There are romantic hints, of course. It goes with the genre, although the show hasn't as yet had any mutual declarations of love as boys fall into each other's arms. (Give them time. There's still Season 2, due in spring 2017.) Hoshitani-Nayuki is set up pretty loudly in ep.1, but then Nayuki becomes a background character since he's kind, gentle, feminine, never makes trouble and is loved by everyone... so of course it's easier to build episodes around abrasive gits like Tsukigami and Tengenji. The show's mostly not doing much gay tease, but then ep.11 comes around and you've got Hoshitani-SPOILER being played so heavily that SPOILER asks Hoshitani to his face if he's looking for that kind of relationship. After that, Hoshitani-Nayuki have a scene that builds up to Nayuki actually telling Hoshitani that he loves him... and of course Hoshitani doesn't quite get it. It's possible to argue that Nayuki might have meant it platonically, but the scene could hardly be more romantic in its framing.
Oh, and there are two girls! It's unexpected in this genre, but there are. They only appear occasionally and they're certainly not love interests or anything like that, but they're cool. They're Nayuki's sisters, they're twins and they made me laugh.
One slight downside is that the finale is a bit inconclusive. It doesn't really resolve anything, bar the obvious thing of "will our heroes get to do their show". If they hadn't managed to get a Season 2, that would have been a weak ending... but fortunately the show will go on! One might also argue that perhaps they didn't go far enough with the musical thing. The songs aren't as integral as they might be. Remove the songs from The Little Mermaid and you'll have torn great bleeding holes in the storytelling, but this show's songs aren't woven into the episodes quite that tightly. They're fine. I enjoyed them and I admire the conceit, but I think they could perhaps have been done better.
I liked this show. It's quite amusing. This genre isn't normally my thing, but I enjoyed it and towards the end was even happily watching consecutive episodes.

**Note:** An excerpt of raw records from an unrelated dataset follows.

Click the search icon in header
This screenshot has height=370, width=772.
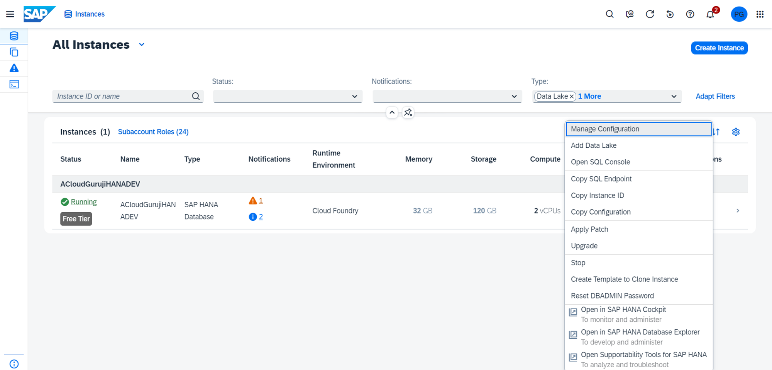609,14
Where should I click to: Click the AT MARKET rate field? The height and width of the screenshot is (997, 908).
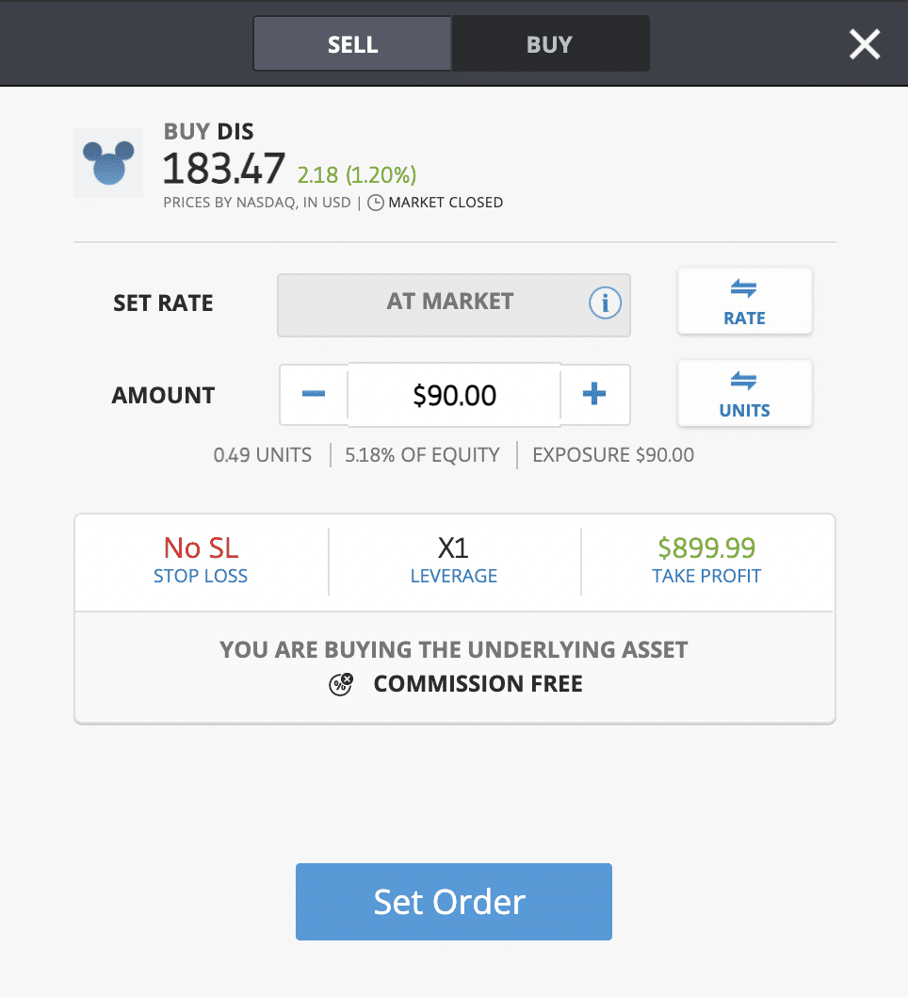click(x=454, y=305)
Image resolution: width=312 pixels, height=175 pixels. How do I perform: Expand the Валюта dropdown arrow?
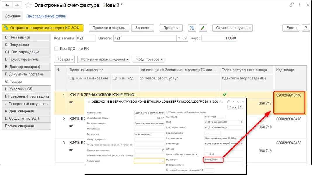pos(179,38)
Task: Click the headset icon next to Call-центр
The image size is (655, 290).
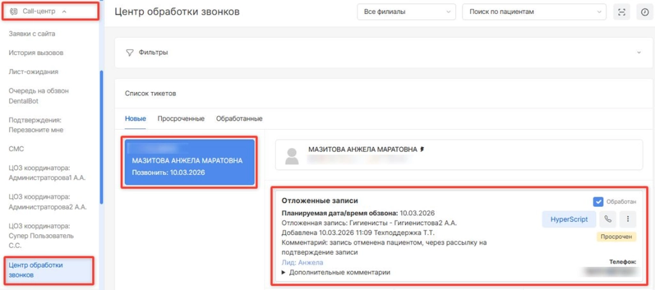Action: click(14, 11)
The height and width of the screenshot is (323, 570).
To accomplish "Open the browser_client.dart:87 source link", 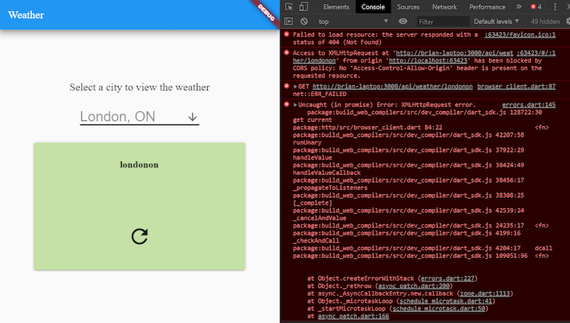I will point(516,87).
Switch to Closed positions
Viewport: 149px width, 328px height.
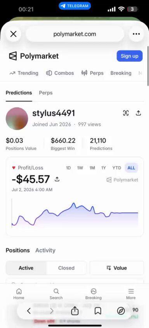66,268
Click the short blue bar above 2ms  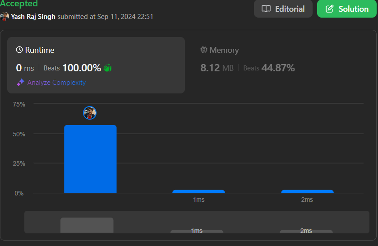coord(307,191)
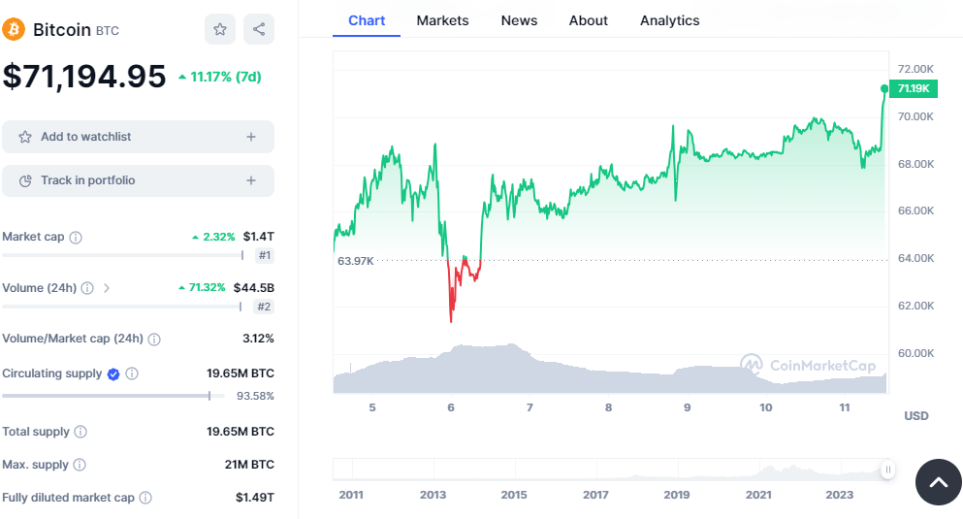Open the Markets tab
Image resolution: width=963 pixels, height=519 pixels.
tap(442, 20)
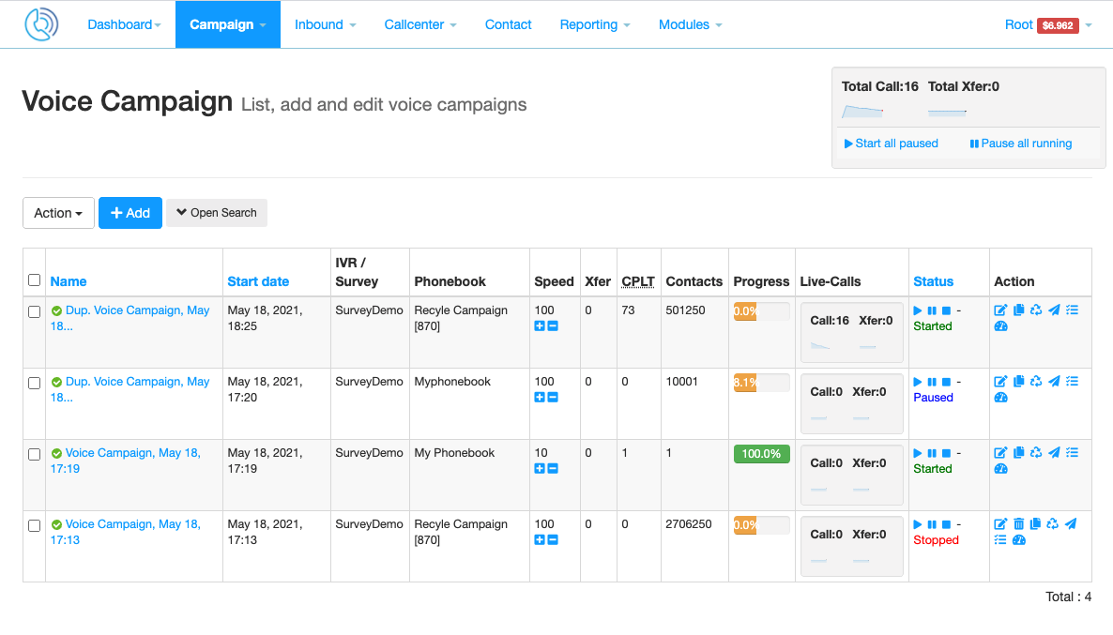Delete the stopped Voice Campaign, May 18, 17:13
The height and width of the screenshot is (635, 1113).
tap(1018, 523)
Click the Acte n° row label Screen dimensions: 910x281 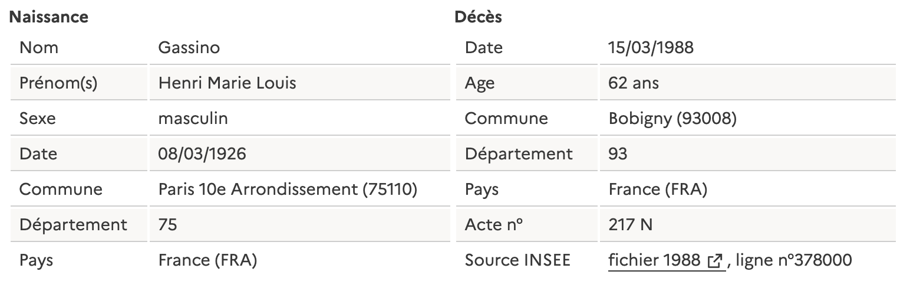tap(494, 224)
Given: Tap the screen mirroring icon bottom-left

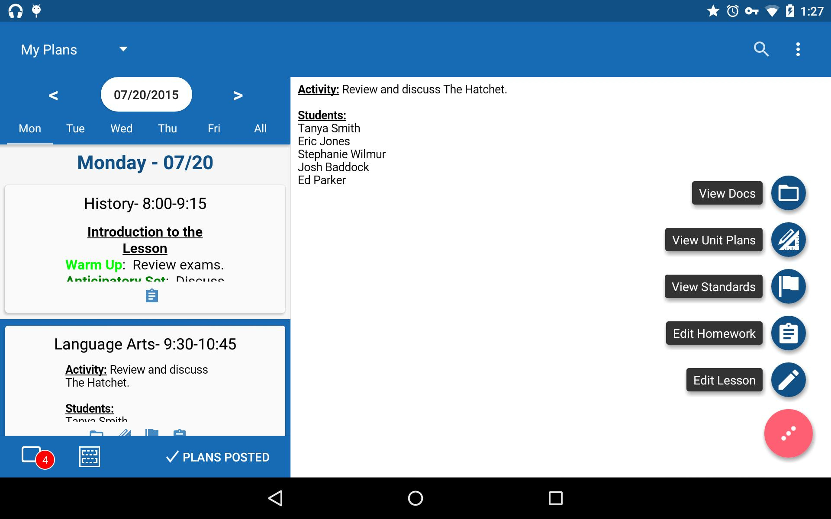Looking at the screenshot, I should point(32,456).
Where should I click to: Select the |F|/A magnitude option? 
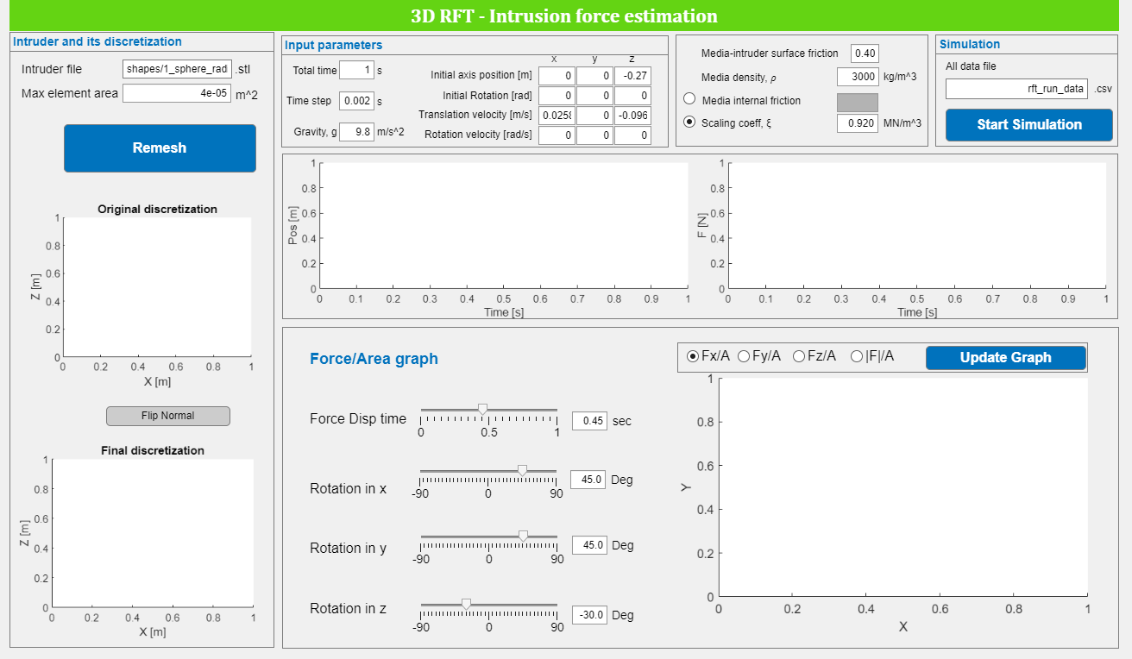point(857,356)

It's also a bit more realistic than some such shows, with Ayanagi Academy being fairly ruthless in its judgement of what's good enough and what can afford to be sacrificed. Our heroes' triumph isn't a completely foregone conclusion and it's perfectly possible that they might get their stage slot cancelled by the bastards in charge. I'm quite looking forward to Season 2.